A business suffers from relying too heavily on its software vendors instead of hiring an in-house expert.
Brendan Moylan was dissatisfied. Moylan is chief operating officer of Sports Endeavors, in Hillsborough, N.C., a $26-million direct marketer of soccer and lacrosse supplies. The fast-growing Inc. 500 company uses mail-order software to track orders, customers, and inventory. For years Moylan had relied heavily on his software vendor's expertise and technical support. But by 1994 he was unhappy with the service he was getting and decided it was time to switch.
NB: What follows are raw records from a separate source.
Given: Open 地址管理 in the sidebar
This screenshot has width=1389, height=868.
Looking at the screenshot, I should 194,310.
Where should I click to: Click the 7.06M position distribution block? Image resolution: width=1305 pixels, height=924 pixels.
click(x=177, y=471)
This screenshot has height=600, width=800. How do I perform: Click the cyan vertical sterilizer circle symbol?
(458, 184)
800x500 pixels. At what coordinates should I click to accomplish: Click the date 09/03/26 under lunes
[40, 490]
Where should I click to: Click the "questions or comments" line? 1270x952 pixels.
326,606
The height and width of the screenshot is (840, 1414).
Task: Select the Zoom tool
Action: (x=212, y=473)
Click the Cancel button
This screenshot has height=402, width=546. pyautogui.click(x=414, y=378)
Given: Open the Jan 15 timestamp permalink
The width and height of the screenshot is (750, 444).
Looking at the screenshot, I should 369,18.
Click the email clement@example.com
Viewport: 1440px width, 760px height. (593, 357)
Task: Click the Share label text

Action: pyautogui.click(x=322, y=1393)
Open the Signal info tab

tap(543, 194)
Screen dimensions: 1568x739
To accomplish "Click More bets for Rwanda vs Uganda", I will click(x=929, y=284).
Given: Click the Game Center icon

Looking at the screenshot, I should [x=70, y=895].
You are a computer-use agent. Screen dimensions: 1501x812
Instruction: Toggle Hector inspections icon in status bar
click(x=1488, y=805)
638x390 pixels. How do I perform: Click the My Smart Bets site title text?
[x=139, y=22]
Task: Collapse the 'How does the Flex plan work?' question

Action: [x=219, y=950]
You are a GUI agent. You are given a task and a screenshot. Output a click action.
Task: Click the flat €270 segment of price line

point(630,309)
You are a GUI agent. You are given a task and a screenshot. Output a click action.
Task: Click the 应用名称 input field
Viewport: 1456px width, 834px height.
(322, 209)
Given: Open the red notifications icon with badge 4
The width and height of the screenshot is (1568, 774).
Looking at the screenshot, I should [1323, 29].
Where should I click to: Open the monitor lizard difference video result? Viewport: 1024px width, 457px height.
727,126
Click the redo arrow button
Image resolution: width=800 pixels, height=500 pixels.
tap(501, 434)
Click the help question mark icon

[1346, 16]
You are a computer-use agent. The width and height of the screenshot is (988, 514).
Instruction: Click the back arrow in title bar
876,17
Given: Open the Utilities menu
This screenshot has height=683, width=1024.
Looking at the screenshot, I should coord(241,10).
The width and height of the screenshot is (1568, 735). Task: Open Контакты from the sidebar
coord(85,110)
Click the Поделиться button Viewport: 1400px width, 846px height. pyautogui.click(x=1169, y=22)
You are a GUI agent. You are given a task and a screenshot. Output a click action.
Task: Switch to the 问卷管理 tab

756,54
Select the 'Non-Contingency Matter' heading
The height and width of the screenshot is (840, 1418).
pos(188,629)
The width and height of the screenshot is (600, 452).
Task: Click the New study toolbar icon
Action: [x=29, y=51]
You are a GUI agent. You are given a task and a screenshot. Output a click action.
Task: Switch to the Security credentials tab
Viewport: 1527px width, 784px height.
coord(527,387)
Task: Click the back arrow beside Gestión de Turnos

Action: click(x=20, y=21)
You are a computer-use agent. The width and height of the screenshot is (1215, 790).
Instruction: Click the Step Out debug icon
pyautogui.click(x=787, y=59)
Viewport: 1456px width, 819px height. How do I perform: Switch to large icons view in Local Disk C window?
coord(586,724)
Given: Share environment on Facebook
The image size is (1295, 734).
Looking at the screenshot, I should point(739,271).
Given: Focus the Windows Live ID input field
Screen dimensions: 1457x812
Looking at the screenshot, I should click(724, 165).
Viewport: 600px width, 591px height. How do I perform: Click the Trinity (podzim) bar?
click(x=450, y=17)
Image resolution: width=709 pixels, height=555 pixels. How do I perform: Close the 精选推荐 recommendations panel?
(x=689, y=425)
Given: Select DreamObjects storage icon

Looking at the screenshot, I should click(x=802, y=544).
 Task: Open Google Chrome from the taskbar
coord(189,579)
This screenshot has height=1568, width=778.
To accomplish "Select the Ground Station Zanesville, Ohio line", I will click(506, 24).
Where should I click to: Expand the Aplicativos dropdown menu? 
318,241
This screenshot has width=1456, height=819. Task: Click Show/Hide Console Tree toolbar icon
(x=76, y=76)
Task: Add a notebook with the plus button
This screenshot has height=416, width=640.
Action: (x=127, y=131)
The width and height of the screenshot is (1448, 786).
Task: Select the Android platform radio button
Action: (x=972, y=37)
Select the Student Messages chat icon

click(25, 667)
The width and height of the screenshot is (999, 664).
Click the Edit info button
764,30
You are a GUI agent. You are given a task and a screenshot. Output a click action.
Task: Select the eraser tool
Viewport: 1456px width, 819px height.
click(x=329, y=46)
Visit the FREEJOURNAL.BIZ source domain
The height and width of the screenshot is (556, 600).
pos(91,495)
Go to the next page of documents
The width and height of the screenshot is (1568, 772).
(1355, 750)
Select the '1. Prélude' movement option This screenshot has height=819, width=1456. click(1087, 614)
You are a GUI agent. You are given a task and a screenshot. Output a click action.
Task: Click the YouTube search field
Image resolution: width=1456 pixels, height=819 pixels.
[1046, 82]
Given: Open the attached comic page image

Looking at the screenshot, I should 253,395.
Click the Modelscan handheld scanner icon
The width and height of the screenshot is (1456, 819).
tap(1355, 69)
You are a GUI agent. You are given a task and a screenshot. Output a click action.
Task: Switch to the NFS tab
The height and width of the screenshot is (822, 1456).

The ensuing software conversion, says Moylan, "was an absolute nightmare." Like many other young companies, Sports Endeavors had been doing without a management-information-systems director. During the conversion Moylan found out the hard way that he needed one. Although he had scheduled the change for the slow season, the transition dragged on into the company's busiest time ever: during the 1994 World Cup. When the new system went live, it directed employees looking for products to the wrong areas of the warehouse. The company fell about two weeks behind in order fulfillment, Moylan estimates. With stressed-out employees and angry customers, Sports Endeavors lost some $3 million in business.
Now the 325-employee company has a new MIS director and even an MIS department, as Moylan vows to develop more in-house expertise. As for the former software supplier, it appears Moylan made a prescient, if painful, decision. About a month after the conversion decision, Sports Endeavors got a fax from the old vendor -- announcing its abrupt withdrawal from the software business.